Lately I’ve been preoccupied with the idea that in a post-apocalyptic America there would be a post-apocalyptic Santa Claus. When I get an idea like this my usual instinct is that someone else thought of it first and it’s something I read and forgot about or it’s simply a case of me having the same idea as someone else.
This time, however, I can’t seem to find any evidence that this is a concept that someone else has fleshed out.
In fact, I can’t really find much evidence that Steampunk Santa has been fully fleshed out either although that concept seems like it would come together in a fairly obvious way (He flies in a steam-powered zeppelin, whoop-de-fucking-doo.)
So let’s go back and talk about Post-Apocalyptic Santa.
- He has a long white beard. Pretty much all men have long beards after the apocalypse but Santa’s is special because it contains few parasites by comparison.
- He wears a greatcoat made out of reindeer hides. Legend has it that Santa keeps a herd of reindeer in his compound. The bounty they provide is what gives Santa his jolly, fat appearance. It’s told that he weighs over 175 pounds making him one of the fattest men in the wasteland!

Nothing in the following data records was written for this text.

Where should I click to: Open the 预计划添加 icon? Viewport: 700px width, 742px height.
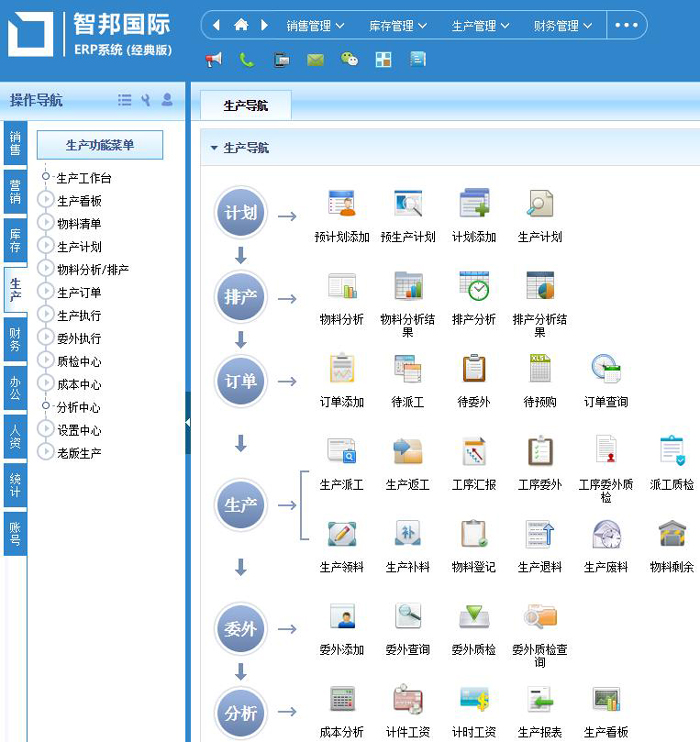tap(342, 204)

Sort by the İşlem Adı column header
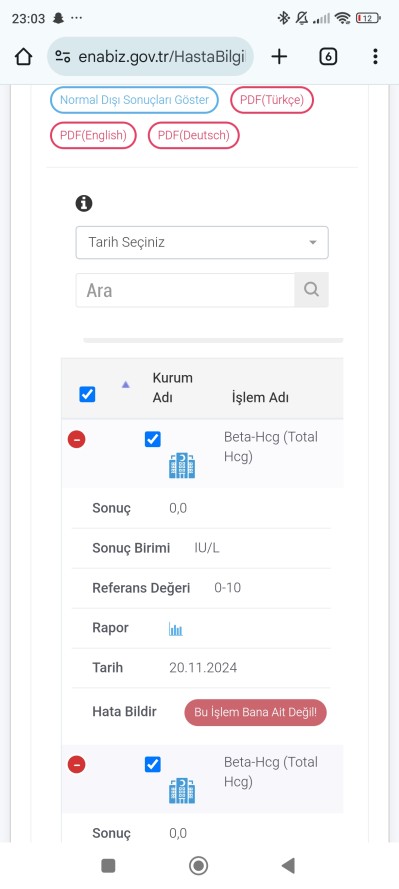(x=260, y=397)
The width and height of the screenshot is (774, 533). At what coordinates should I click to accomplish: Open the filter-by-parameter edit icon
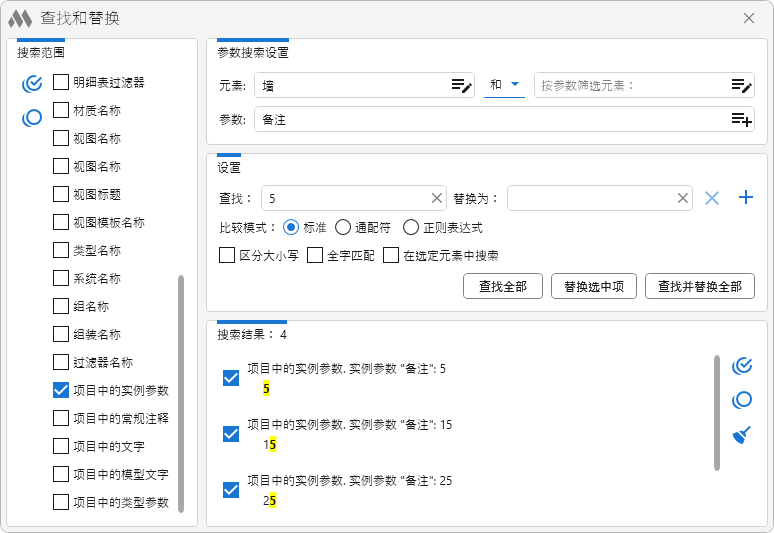(x=741, y=86)
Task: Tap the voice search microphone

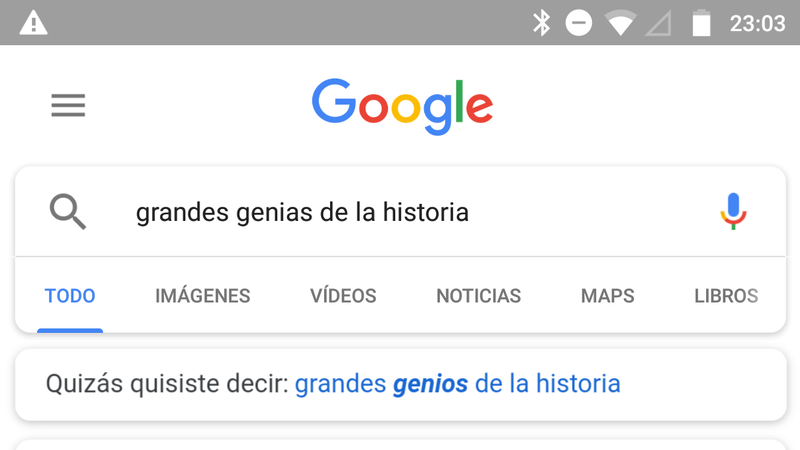Action: (x=733, y=211)
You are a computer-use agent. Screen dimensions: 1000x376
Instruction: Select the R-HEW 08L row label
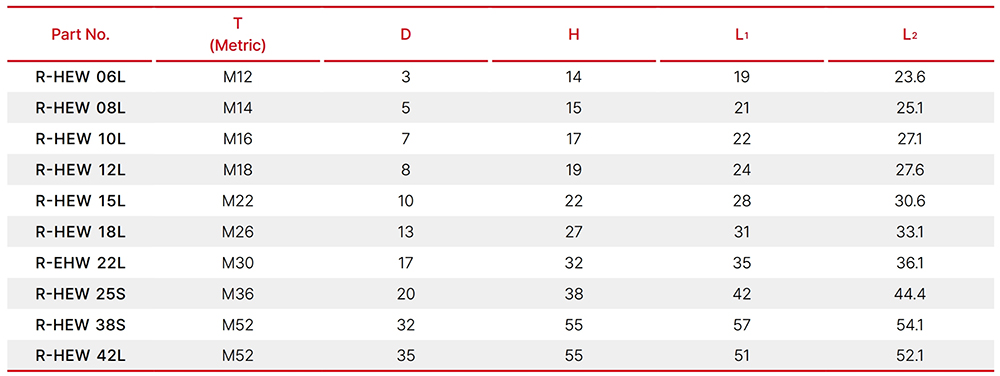(x=80, y=108)
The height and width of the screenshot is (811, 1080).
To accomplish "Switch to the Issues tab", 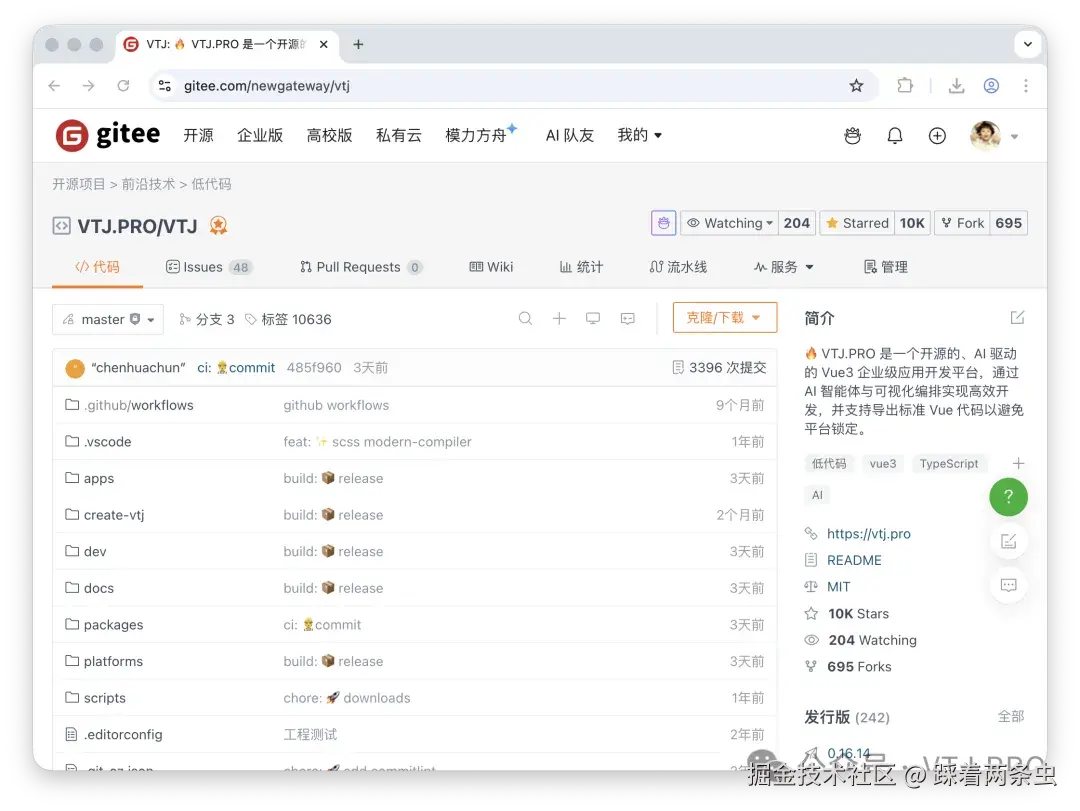I will [208, 266].
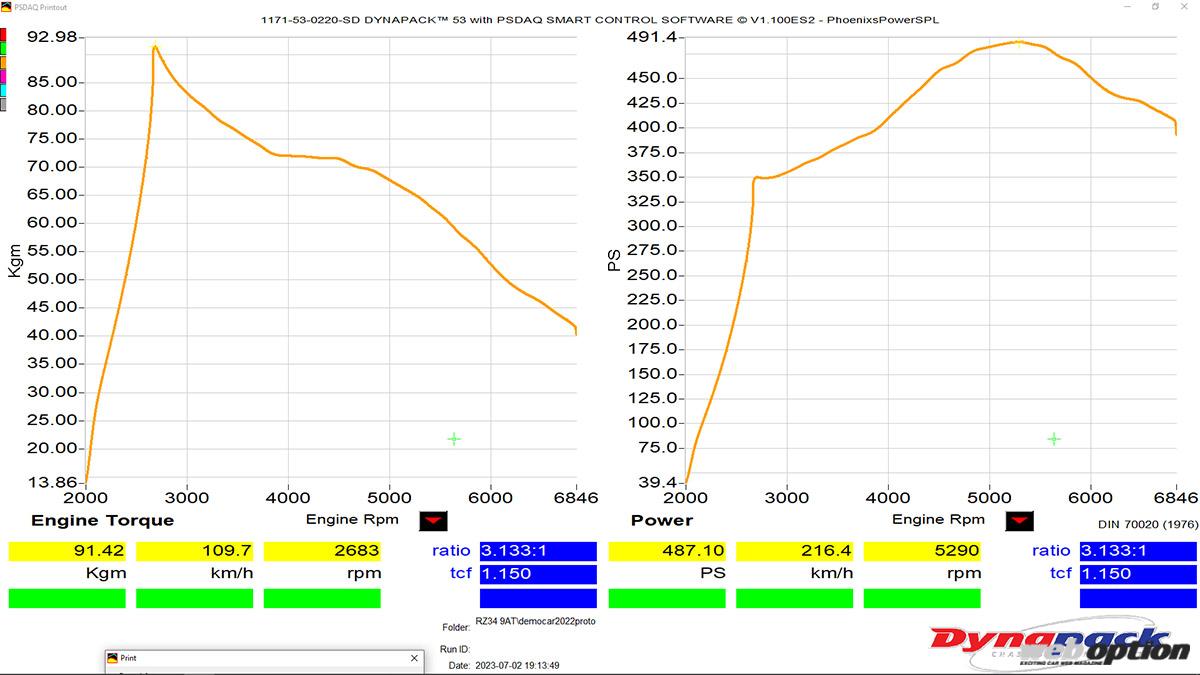This screenshot has height=675, width=1200.
Task: Choose the magenta run color swatch
Action: 3,76
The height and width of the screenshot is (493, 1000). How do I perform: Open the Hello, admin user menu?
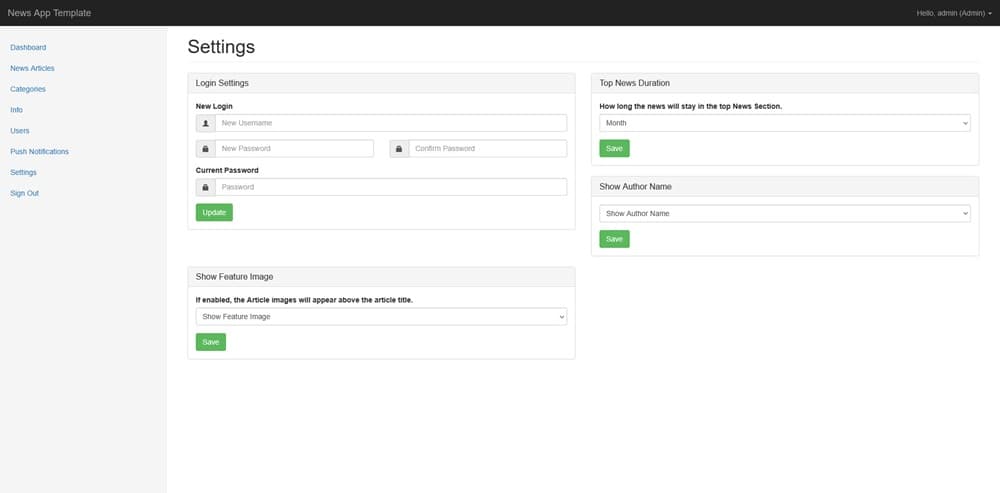click(953, 13)
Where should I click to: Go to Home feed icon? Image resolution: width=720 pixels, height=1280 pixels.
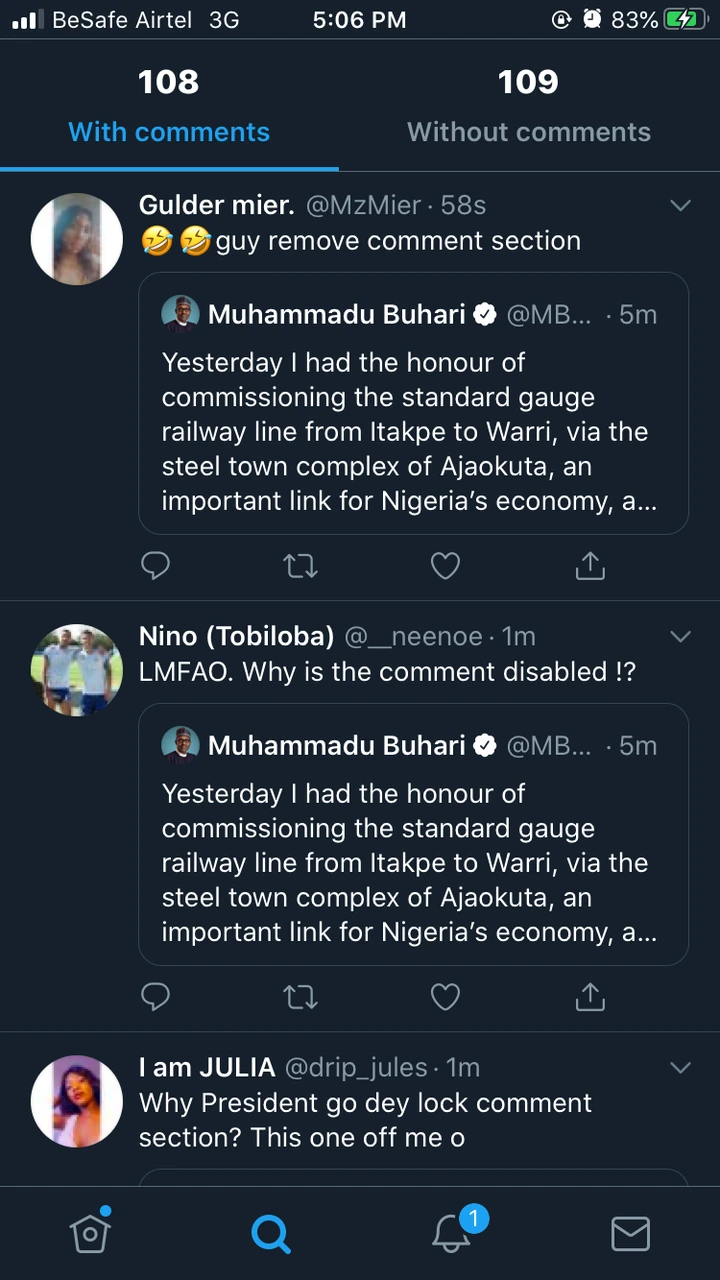[x=90, y=1233]
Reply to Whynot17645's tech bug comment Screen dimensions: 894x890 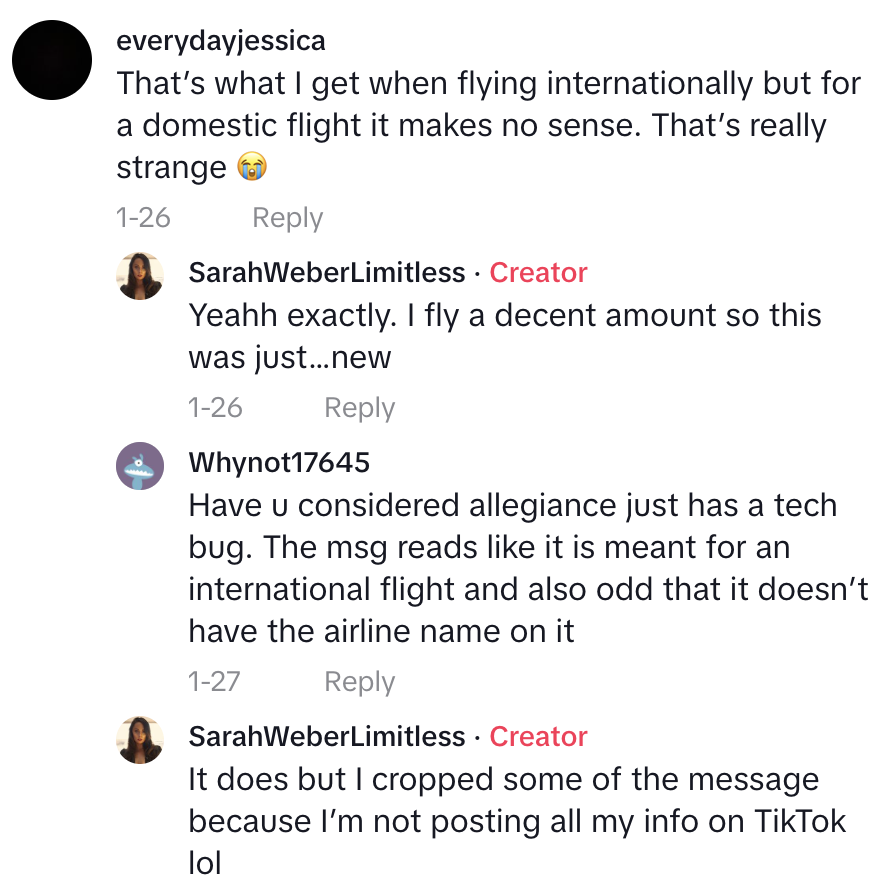tap(359, 682)
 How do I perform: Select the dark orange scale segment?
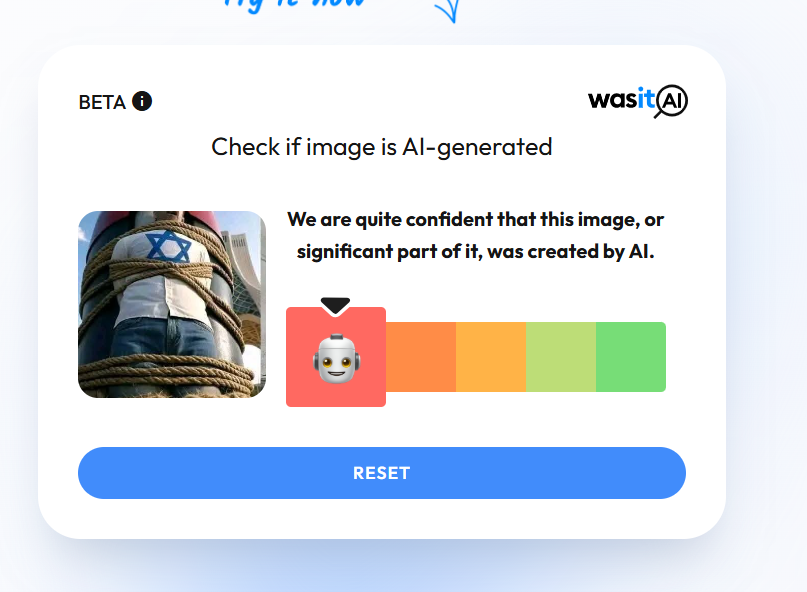click(421, 357)
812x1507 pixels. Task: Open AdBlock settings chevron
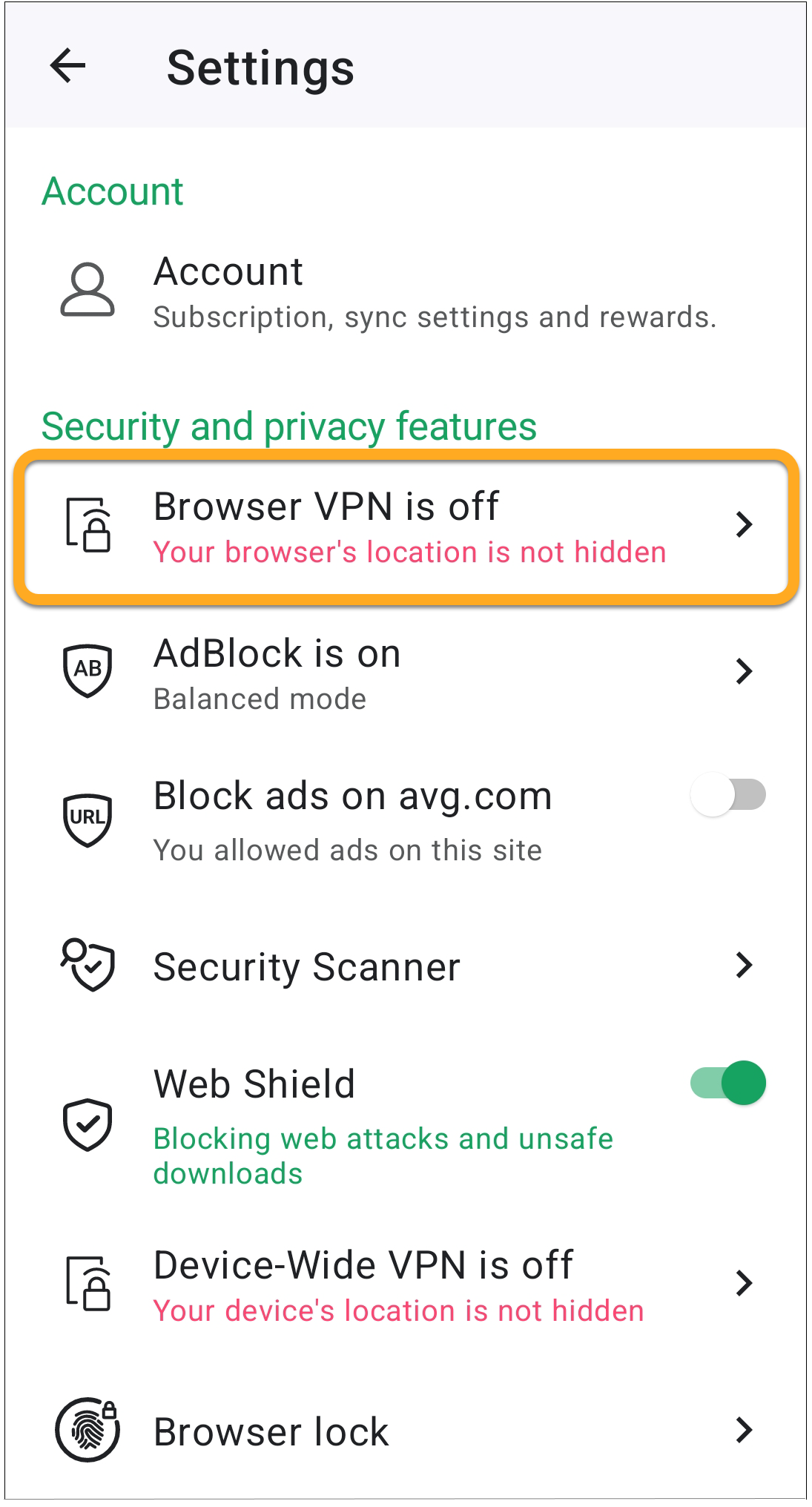coord(744,671)
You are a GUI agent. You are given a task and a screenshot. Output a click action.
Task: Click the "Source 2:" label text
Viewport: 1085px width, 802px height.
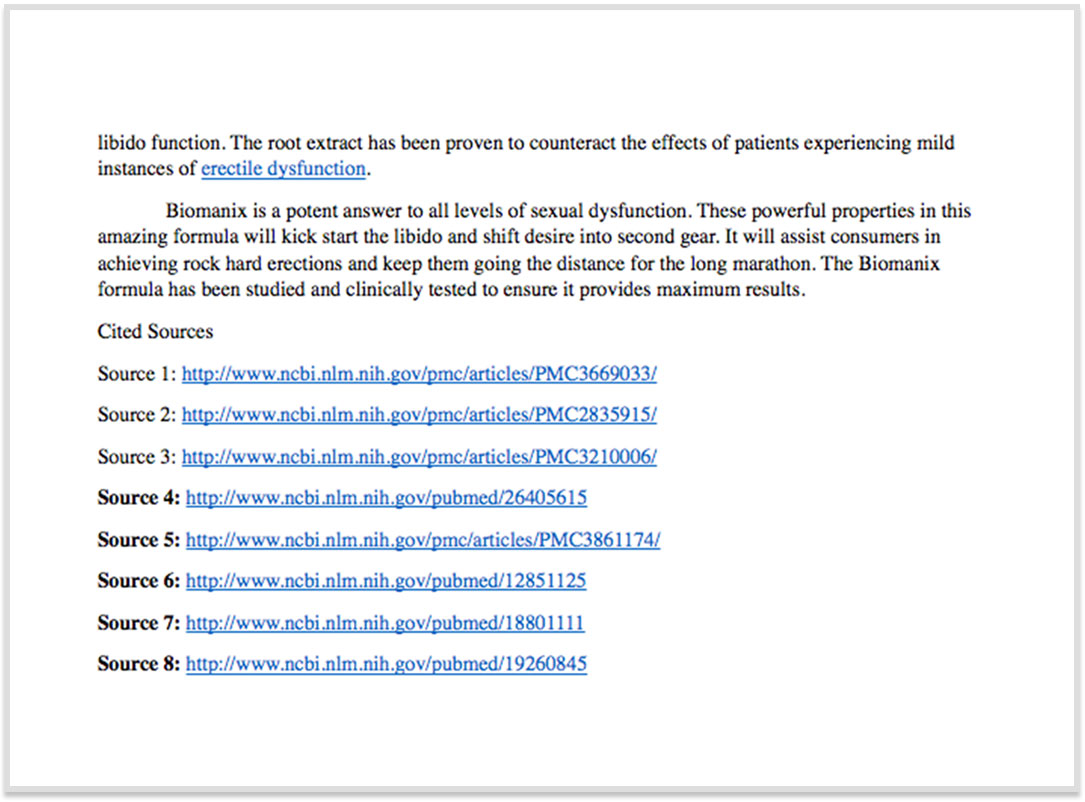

- He says “Ho Ho Ho” sometimes but mostly he just coughs.
- Santa carries a hunting rifle with a scope. Many a fool has tried to test his skill with it on a cold wasteland night!
- Nobody knows what month or day it is so Santa works all through the months when the days are short.
- Post-apocalyptic Santa brings coal to all the good boys and girls so they don’t freeze at night. He brings them homemade whiskey too. Bad boys and girls get unlabeled expired pharmaceuticals, broken appliances, and books (none of them can read so all they can do is burn the books for their meager value as fuel.)
- He’s drunk all the time.
Hmm…maybe I’ll try to draw a picture of Post-Apocalyptic Santa.